(Stored records)
■ ■ ■ ■ ■
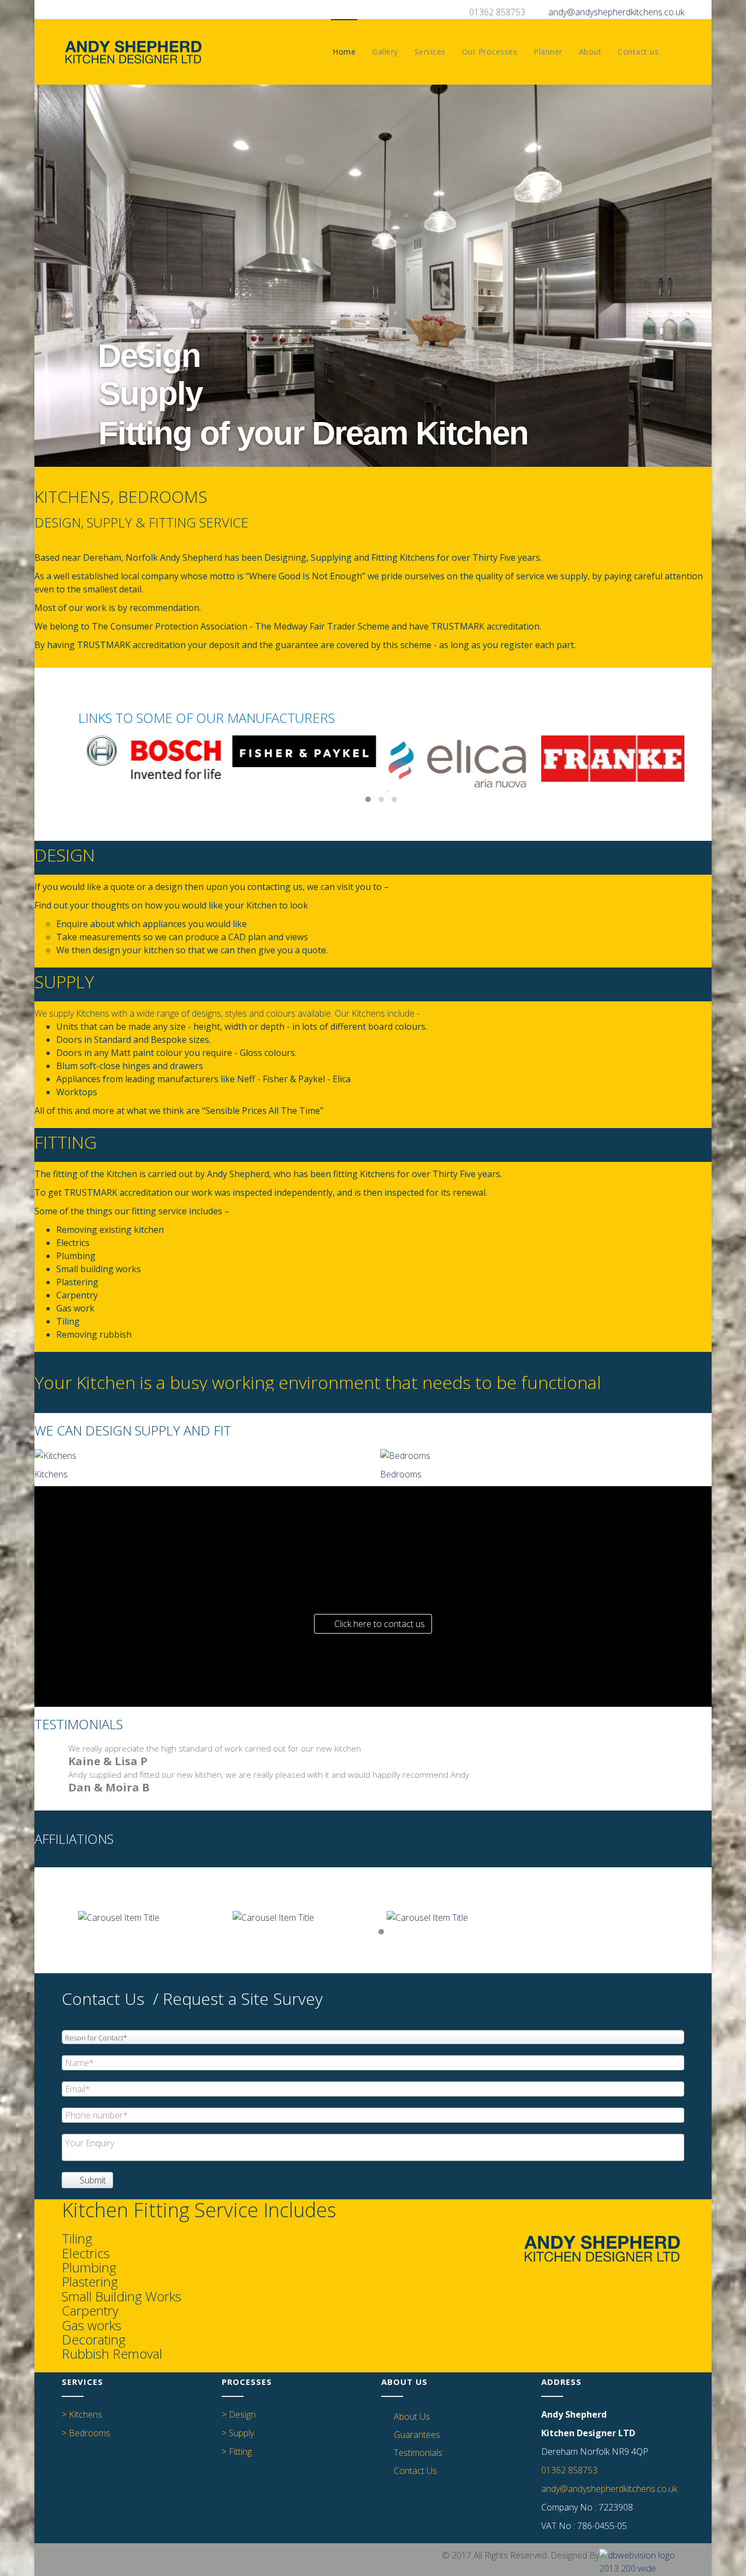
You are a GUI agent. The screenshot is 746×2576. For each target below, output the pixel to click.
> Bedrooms (86, 2433)
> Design (239, 2414)
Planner (548, 51)
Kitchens (51, 1474)
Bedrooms (401, 1474)
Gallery (385, 51)
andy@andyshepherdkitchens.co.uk (616, 12)
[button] (373, 1624)
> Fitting (237, 2452)
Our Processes (490, 51)
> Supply (238, 2433)
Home (344, 51)
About (590, 51)
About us (412, 2417)
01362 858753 (569, 2470)
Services (430, 51)
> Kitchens (82, 2414)
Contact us (638, 51)
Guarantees (417, 2435)
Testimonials (418, 2453)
■ ■ ■ ■ ■
— How to complete this task —
Print the entries above exactly, leaving pictures out.

— Final answer —
You are a GUI agent. The screenshot is 746×2576. For each target below, output the pixel to click.
> Bedrooms (86, 2433)
> Design (239, 2414)
Planner (548, 51)
Kitchens (51, 1474)
Bedrooms (401, 1474)
Gallery (385, 51)
andy@andyshepherdkitchens.co.uk (616, 12)
[button] (373, 1624)
> Fitting (237, 2452)
Our Processes (490, 51)
> Supply (238, 2433)
Home (344, 51)
About (590, 51)
About us (412, 2417)
01362 858753 (569, 2470)
Services (430, 51)
> Kitchens (82, 2414)
Contact us (638, 51)
Guarantees (417, 2435)
Testimonials (418, 2453)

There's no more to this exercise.